The Secret to TOEFL Success
Because TOEFL is an argument-based test, G+3TiC=C can be recycled and applied to all TOEFL tasks for maximum scoring on test day. This claim defines the theory behind my best-selling TOEFL books: Speaking and Writing Strategies for the TOEFL iBT and Scoring Strategies for the TOEFL iBT A Complete Guide. My TOEFL books have helped test-takers the world over get the TOEFL scores they need. And it all begins with G+3TiC=C. That is the secret to TOEFL success.
One Response
Anonymous
A few valid points here about the Writing section of the test. It does somewhat seem to ignore the existence of the other sections though, as it is with these—the Speaking, Listening and Reading sections—that the TOEFL becomes a test of English.

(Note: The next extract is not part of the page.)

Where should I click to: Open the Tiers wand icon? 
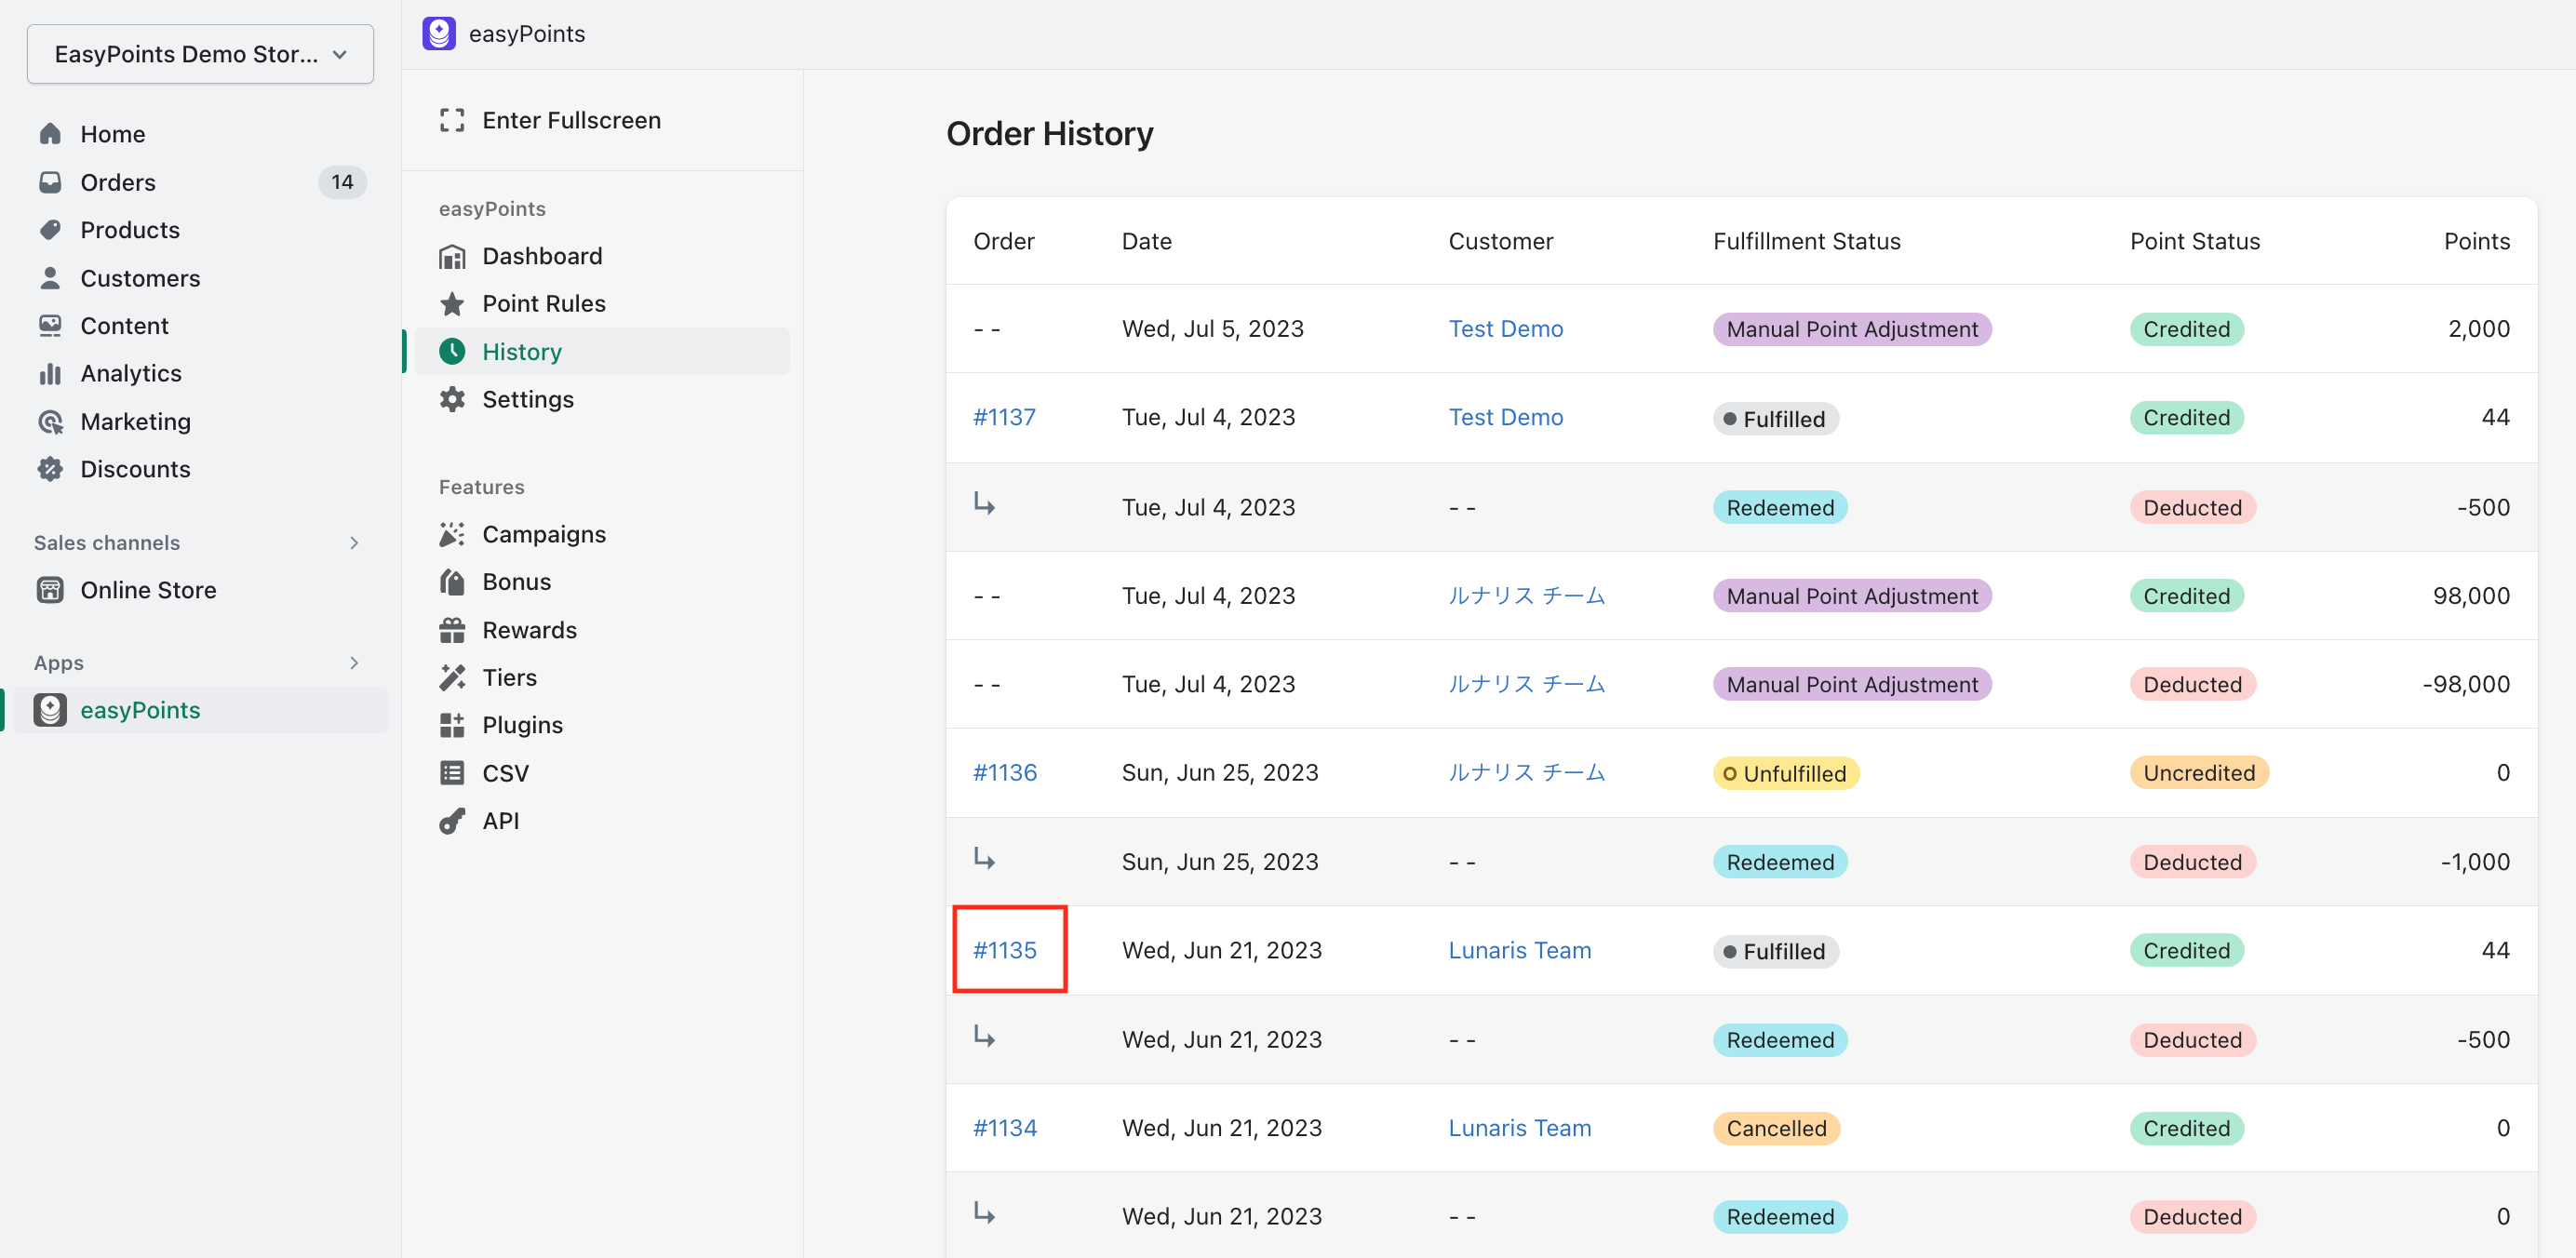(x=452, y=678)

Not a very good nor reliable test of English, maybe so, but a test of English all the same (the clue is in the name, Test of English as a Foreign Language). I assume G+3TiC=C means something along the lines of "a general statement plus 3 examples leads to a conclusion". If so, it's a solid structure, but it doesn't really rival the 5–20–5 guideline; rather it governs structure while 5-20-5 governs time management. In fact, one could say that they complement each other: 5 minutes planning, 20 minutes writing following this structure and a final 5 minutes checking and tidying. If that's not what it means, then I suppose I shall never know.